Our rules are typically for a local consumption, so performance or accuracy are not necessary a priority. But performance is important. And even more – a different mindset.

We write rules to detect i.e. include matching patterns, but not to exclude non-matching ones. And the latter is important – the faster we can detect that the file doesn’t match our rule, the faster the yara engine can finish testing the file and move on to the next.

And even if yara engine was the worst searching engine ever, and was actually reading the whole file, and the ‘filesize’ condition was not really helping performance, it would still make sense to write rules in ‘the best effort’ way. There is always a new version of the engine, the authors take the feedback in, and one day a future version may optimize code and comparisons for exactly this condition.

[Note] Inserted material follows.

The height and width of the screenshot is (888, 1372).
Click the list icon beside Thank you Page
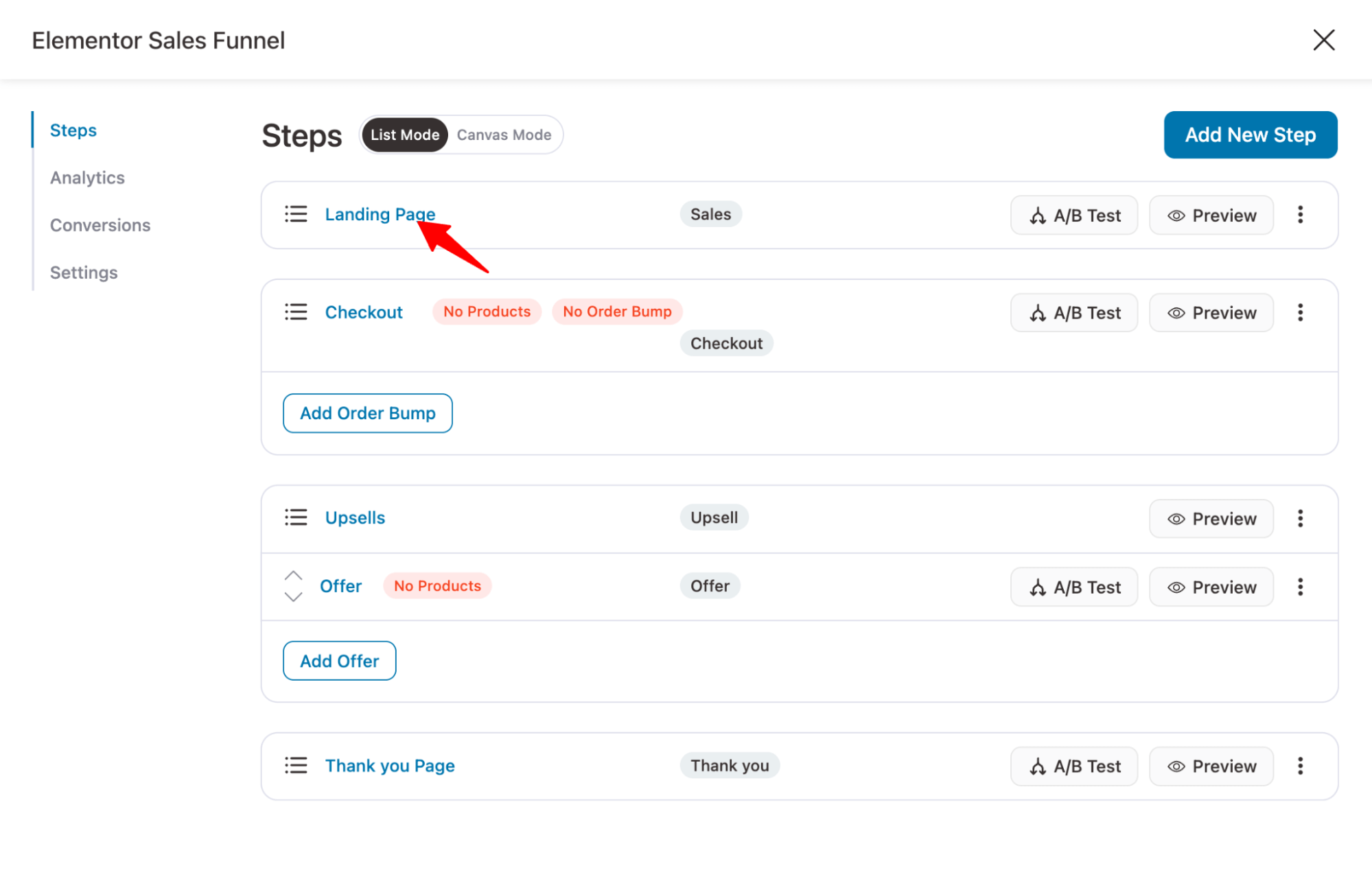pyautogui.click(x=295, y=765)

Coincidentally, this is actually one of the principles that most antivirus engineers learn very early in their career: learn to exclude non-matching stuff, and learn to do it early in your detection rule.

The sole intention of this post is to highlight the importance of thinking of signatures / rules not only in a category our ways to quickly detect stuff, but in a wider context – a way to ignore the non-matching stuff. The earlier in the rule, the better.

Update: After the Twitter convo I now know I chose a wrong example to illustrate my point. I should have used f.ex. common ‘good’ strings that we can sometimes find in public yara rules (these strings can be found in both malware and good files because they are part of a library). The hits that these strings generate on ‘good’ files can be avoided by testing rules on larger corpora of samples, including ‘good’ files. There are plenty of other examples.